Wakil Ketua Komisi II Dewan Perwakilan Rakyat (DPR) dari Fraksi Nasdem Saan Mustopa mengatakan, pihaknya akan terus mendorong upaya perbaikan pemerintahan melalui pelayanan publik dan penguatan legitimasi negara. Pelayanan publik diharapkan menjadi lebh efektif, efisien, dan tidak melibatkan birokrasi yang rumit.
”Tujuannya supaya masyarakat mendapatkan layanan yang terkait dengan berbagai kebutuhan dan keperluan mereka. Ini terus kami dorong, terutama yang terkait dengan peran Kemenpan dan RB (Kementerian Pendayagunaan Aparatur Negara dan Reformasi Birokrasi). Selain itu, mitra kami dari Kemendagri (Kementerian Dalam Negeri) juga akan kami dorong, karena mereka salah satu ujung tombak pelayanan publik di daerah,” katanya.
Terkait dengan legitimasi negara, Saan mengatakan, hal yang diharapkan bisa diperbaiki ialah respons pemerintah terhadap berbagai artikulasi kepentingan publik. Baik kepentingan yang disampaikan secara formal, maupun melalui unjuk rasa dan pernyataan sikap secara terbuka. Cara-cara persuasif, dialogis, dan demokratis mesti dikedepankan.

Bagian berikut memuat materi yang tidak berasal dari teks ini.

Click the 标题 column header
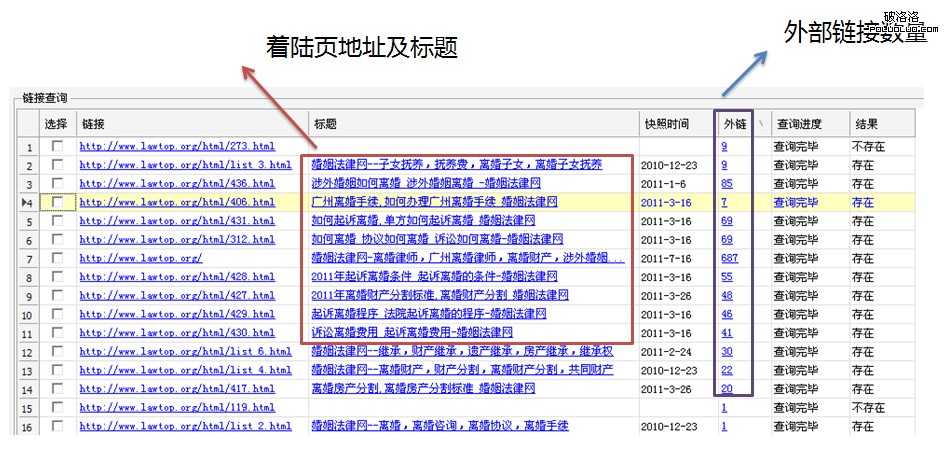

”Pastilah dalam setiap kebijakan itu ada reaksi atau ketidaksetujuan, tetapi artikulasi dari pendapat publik itu janganlah sampai menimbulkan kesan ditangani dengan represif, atau dikriminalisasi. Hal-hal semacam itu perlu dijauhi sehingga legitimasi negara menjadi kuat kembali,” ujarnya.
Tidak mudah
Secara terpisah, anggota Ombudsman RI (ORI), Robert Na Endi Jaweng, Minggu, di Jakarta, menuturkan, tantangan yang dihadapi oleh pemerintah pada masa pandemi ini memang tidak mudah dalam memberikan pelayanan publik yang maksimal. Sebab, dalam kondisi demikian, publik semakin banyak membutuhkan pelayanan publik dari negara.

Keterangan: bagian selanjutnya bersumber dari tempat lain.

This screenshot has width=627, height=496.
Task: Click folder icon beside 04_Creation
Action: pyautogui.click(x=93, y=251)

Di satu sisi, negara terpukul dengan gelombang pandemi yang mengakibatkan pelemahan pada kemampuan finansial negara, efektivitas pemerintahan, dan tata kelola pemerintahan. ”Ada gap antara kebutuhan pelayanan publik yang semakin tinggi pada masa pandemi dan pelemahan negara dalam kekuatan fiskal, efektivitas, dan tata kelola pemerintahan,” katanya.
Kesenjangan itu dapat dipahami menimbulkan persoalan pada legitimasi negara dan pelayanan publik. Dua hal itu saling terkait satu sama lain. Robert mengatakan, tidak ada cara lain untuk mengatasi hal itu kecuali pemerintah belajar secara cepat mengatasi persoalan ini dan segera membangun kapasitasnya kembali.

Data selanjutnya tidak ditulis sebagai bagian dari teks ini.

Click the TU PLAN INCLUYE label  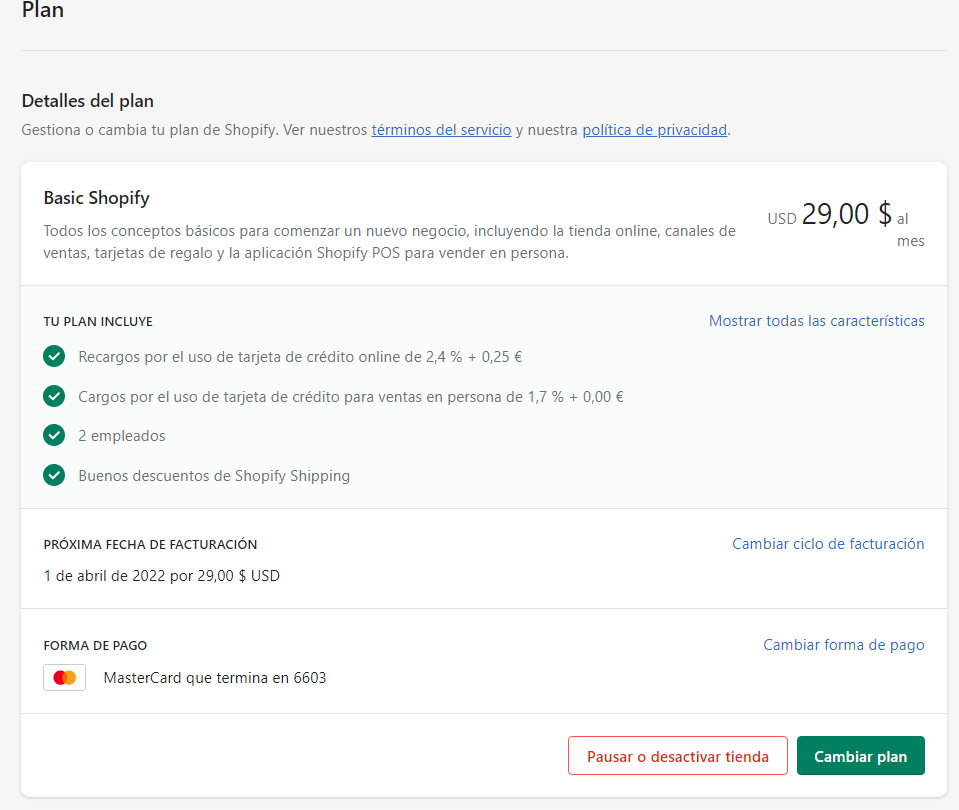[98, 322]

”Memang perlu dilakukan upaya-upaya luar biasa dalam mencari cara-cara baru merespons kebutuhan dan permintaan layanan publik,” kata Robert.
Hadirnya UU Cipta Kerja di satu sisi memang diharapkan bisa mempercepat perizinan, membantu perekonomian tumbuh, dan mengungkit investasi. Namun, dalam hal pelayanan publik, ORI mewaspadai kemungkinan adanya lebih banyak pengaduan dari masyarakat terkait mekanisme baru yang diatur di dalam UU Cipta Kerja itu.
”Paling tidak ORI mengawasi agar tidak terjadi malaadministrasi dalam pelayanan publik. Syukur-syukur kalau pemerintah bisa meningkatkan kualitas layanan publik pada masa pandemi yang memang tidak mudah ini,” tuturnya.